The U.S. delinquency rate on mortgages for one-to-four unit homes was 3.96% in the final quarter of 2022, according to the Mortgage Bankers Association. This was a tick up from 3.45% in the third quarter of 2022, the lowest the rate had been since the association began tracking data in 1979.
Even with delinquency as a concern on the fringe, overall anxiety across the industry is not more than a prickle.
“This year has shown uncertainty that all banks are dealing with, but they remain stable overall,” said ICBA’s Burke.
Weathering what comes next economically is less a matter of predicting recession, but more about a track record of strong financials and overall strength.
“We didn't predict this, but we are being rewarded for being disciplined and adhering to strong asset liability management fundamentals,” said bankHometown’s Morton.
The sense broadly is the best course of action is to stay the course while monitoring whichever way the headwinds may come from.
“Consumers and businesses are still borrowing, and banks are still there, still lending,” said MBA’s Murphy.
At the same time, the banking industry is not immune to the issues plaguing companies across the board.
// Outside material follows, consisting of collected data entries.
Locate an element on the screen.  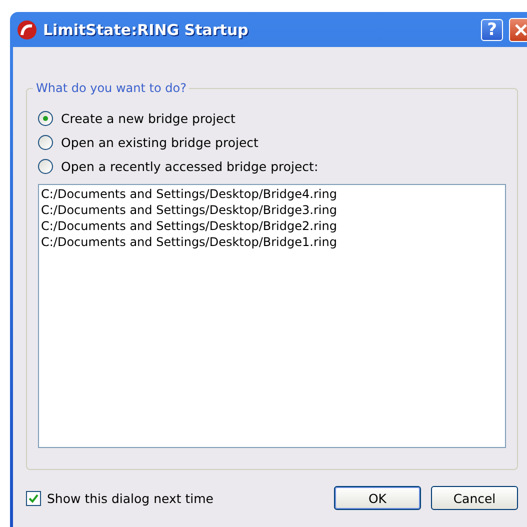
cancel-button: Cancel is located at coordinates (474, 498).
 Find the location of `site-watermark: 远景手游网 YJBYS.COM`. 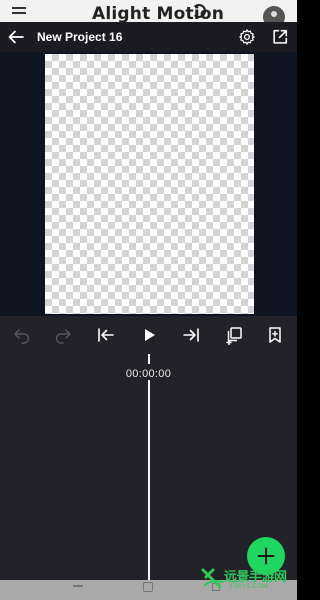

site-watermark: 远景手游网 YJBYS.COM is located at coordinates (248, 581).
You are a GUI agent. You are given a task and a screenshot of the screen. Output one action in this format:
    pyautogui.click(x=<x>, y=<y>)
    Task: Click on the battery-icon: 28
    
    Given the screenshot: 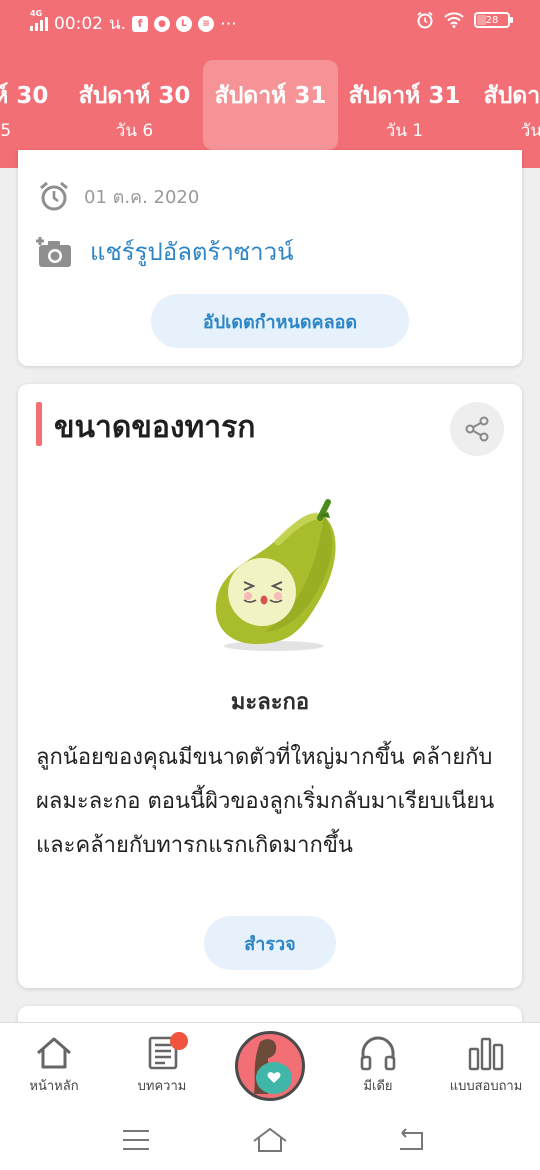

Workforce concerns continue to be a top priority at the MBA, as attracting new workers to the industry and retaining good talent is a challenge.
The aging workforce is an issue, too. “It will create challenges and gaps for smaller institutions,” said Webber. “It’s hard to come by young talent.”
What comes next will largely depend on the actions of the Fed.
“What we can control, we aren’t nervous about,” said Connors. “Our biggest concerns are things out of our control.”
The threat of a recession looms. Doyle is hopeful it will present as more a soft landing than hard recession, he said.
At Fidelity, a look to the past instills confidence in an ability to weather the challenges that come. “We’re a 135-year-old community bank started in Central Mass.,” Manzi said. “We have been through lots of different cycles: depressions, wars, pandemics.”